Passage for review:
::::
    Rough sizing: a single H100 80GB serves ~80 output tokens/sec on Llama 3.3 70B int4. At 10k queries/day with 500 output tokens average, you need ~5,000 token-seconds per day — well under 1 GPU's daily capacity. At 100k queries/day same shape, you need ~50k token-seconds, still 1 GPU at moderate utilisation. At 1M queries/day, you need 5-10 GPUs in a cluster. The calculator does NOT validate that your hardware can serve your volume — use the GPU Rental calc's throughput numbers to size first.
  • Why doesn't this calculator track GPU throughput?
    Because we assume the user has already sized hardware to handle their volume. Throughput modelling lives in the GPU Rental calculator (L.1.4), where it determines the rented hours bill. For self-host, the relevant question is amortisation × volume, not throughput per GPU. If your hardware can't serve your QPS, you have a sizing problem this calculator can't tell you about — go validate with vLLM benchmarks first.
::::
Exercises:
A) List every daily query volume the passage on self-hosted GPU sizing gives as an example.
B) In the passage on self-hosted GPU sizing, how many output tokens per second does a single H100 80GB serve on Llama 3.3 70B int4?
C) Pick up the passage on self-hosted GPU sizing after its last sentence and continue it.
::::
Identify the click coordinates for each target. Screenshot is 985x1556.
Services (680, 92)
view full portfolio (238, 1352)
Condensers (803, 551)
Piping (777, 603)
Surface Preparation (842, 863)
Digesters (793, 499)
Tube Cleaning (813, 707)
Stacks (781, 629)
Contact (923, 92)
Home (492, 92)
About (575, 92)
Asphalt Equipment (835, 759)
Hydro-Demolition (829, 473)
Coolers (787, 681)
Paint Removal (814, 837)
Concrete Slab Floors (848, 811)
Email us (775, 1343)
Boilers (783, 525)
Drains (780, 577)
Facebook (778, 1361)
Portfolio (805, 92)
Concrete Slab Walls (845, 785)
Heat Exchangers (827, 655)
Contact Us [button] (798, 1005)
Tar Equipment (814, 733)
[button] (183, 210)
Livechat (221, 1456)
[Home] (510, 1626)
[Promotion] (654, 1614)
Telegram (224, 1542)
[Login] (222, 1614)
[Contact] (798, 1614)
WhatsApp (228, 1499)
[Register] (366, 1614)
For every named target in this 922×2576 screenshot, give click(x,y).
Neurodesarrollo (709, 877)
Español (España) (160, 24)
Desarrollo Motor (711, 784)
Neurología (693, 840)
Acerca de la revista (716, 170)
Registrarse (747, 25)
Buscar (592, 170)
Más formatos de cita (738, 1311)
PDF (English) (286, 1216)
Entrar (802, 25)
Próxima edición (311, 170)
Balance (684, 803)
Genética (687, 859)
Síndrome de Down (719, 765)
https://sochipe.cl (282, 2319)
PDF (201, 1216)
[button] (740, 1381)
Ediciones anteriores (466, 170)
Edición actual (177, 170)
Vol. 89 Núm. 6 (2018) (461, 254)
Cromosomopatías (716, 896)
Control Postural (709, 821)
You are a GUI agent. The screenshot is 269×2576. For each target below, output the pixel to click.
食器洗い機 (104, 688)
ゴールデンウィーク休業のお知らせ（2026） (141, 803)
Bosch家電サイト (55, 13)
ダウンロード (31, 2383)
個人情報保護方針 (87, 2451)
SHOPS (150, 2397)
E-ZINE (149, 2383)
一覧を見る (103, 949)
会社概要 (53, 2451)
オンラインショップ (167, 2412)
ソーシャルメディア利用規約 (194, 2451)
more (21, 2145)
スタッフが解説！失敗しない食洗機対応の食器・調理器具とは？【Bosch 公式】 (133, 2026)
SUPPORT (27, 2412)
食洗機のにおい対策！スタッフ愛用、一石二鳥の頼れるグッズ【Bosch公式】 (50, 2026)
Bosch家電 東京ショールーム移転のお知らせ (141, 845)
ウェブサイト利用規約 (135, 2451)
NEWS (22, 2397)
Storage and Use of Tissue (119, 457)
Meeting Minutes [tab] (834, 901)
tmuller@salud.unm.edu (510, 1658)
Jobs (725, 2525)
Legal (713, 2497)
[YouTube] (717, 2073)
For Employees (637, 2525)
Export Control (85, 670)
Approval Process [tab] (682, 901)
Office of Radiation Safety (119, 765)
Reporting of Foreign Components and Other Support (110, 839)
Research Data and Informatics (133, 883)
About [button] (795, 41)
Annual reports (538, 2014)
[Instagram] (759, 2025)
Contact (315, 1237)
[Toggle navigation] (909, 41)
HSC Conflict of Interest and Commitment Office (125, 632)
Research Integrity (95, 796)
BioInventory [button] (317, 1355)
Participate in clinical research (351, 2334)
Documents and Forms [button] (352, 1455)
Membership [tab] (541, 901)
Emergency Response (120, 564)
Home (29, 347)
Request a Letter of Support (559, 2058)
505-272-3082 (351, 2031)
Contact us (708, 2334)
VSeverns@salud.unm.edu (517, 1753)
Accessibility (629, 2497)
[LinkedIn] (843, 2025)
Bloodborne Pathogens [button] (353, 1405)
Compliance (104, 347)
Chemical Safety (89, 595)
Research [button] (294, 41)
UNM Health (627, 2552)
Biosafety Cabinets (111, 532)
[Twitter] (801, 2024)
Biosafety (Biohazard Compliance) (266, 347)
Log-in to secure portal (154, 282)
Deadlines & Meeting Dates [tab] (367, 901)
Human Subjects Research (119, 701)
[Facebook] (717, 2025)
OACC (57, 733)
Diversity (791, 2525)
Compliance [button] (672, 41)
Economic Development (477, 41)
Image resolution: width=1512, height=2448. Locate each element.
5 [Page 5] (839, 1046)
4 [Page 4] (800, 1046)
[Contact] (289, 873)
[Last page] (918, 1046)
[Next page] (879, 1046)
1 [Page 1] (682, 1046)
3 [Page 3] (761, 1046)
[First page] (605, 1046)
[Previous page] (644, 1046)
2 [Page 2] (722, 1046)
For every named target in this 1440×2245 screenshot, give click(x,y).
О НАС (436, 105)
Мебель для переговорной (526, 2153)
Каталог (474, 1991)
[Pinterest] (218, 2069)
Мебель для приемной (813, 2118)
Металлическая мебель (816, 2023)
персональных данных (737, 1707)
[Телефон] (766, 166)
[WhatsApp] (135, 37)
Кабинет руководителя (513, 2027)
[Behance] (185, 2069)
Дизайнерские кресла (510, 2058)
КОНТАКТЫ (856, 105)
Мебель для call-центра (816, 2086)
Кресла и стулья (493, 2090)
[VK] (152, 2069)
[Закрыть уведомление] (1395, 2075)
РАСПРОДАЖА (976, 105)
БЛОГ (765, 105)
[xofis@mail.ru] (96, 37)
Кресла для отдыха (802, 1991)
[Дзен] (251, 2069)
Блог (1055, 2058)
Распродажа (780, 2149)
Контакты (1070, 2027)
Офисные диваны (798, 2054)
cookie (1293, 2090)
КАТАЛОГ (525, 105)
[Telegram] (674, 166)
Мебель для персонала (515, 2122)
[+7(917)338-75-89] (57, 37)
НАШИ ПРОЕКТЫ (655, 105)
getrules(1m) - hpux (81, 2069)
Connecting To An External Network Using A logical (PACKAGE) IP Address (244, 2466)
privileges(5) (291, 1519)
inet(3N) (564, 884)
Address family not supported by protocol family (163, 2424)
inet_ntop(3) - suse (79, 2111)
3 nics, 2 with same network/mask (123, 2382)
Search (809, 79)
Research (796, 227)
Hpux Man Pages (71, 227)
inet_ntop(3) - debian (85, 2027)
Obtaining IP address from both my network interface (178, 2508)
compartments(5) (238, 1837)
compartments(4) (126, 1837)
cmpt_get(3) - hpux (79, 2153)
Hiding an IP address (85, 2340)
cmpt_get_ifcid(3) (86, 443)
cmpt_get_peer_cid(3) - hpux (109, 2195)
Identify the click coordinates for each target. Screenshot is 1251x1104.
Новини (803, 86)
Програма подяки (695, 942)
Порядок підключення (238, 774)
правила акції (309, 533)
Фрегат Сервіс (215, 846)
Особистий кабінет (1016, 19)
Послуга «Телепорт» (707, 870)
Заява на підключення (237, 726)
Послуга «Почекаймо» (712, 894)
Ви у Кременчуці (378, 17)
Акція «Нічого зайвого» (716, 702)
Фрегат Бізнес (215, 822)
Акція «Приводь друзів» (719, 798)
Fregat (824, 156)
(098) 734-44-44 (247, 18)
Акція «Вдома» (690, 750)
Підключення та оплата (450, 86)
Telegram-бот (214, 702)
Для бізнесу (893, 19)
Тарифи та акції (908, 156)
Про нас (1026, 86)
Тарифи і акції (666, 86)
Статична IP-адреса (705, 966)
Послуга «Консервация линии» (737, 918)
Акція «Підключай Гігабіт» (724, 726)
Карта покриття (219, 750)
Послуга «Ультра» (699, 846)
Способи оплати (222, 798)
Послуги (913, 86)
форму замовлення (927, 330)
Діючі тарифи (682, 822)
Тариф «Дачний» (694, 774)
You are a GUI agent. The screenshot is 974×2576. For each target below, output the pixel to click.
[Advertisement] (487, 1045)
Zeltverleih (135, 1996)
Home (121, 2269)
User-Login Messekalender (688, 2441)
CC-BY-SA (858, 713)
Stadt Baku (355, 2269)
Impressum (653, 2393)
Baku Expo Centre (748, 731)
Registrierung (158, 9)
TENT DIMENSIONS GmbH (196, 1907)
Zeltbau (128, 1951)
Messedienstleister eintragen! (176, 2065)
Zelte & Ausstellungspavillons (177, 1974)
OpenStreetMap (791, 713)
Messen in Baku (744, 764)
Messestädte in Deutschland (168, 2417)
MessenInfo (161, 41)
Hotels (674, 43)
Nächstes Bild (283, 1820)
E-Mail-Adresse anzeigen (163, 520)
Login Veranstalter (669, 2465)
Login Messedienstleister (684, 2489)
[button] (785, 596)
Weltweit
::::
Response list:
A)
10k queries/day
100k queries/day
1M queries/day

B) About 80 output tokens per second.

C)
  • What's a realistic monthly opex for a self-hosted setup?
    Three components. (1) Electricity: H100 = ~700W TDP, A100 = ~400W, RTX 4090 = ~450W. At 24×7 and $0.15/kWh that's $75-150/month per GPU for power and another 30-50% for cooling. (2) Bandwidth + colocation if you're not on-prem: $200-500/month for a half rack at typical IX colos. (3) Engineer ops time: budget 0.05-0.15 FTE depending on stack maturity — at $50-150/h that's $200-2000/month. Total $300 (DIY home rack) to $3000+ (production-grade data-centre).
  • When does self-hosting actually win against API?
    Three conditions need to hit together: (1) sustained high query volume — typically > 50,000 queries/day at the rate in question, (2) the model you'd self-host (Llama 3.3 70B, Qwen 2.5, Mixtral) is good enough for your task quality bar, and (3) you have the engineering capability to run inference infrastructure reliably. Miss any one of those and API wins. The break-even queries/day in the result tells you the volume threshold for your specific inputs.
  • How do I model a multi-GPU cluster?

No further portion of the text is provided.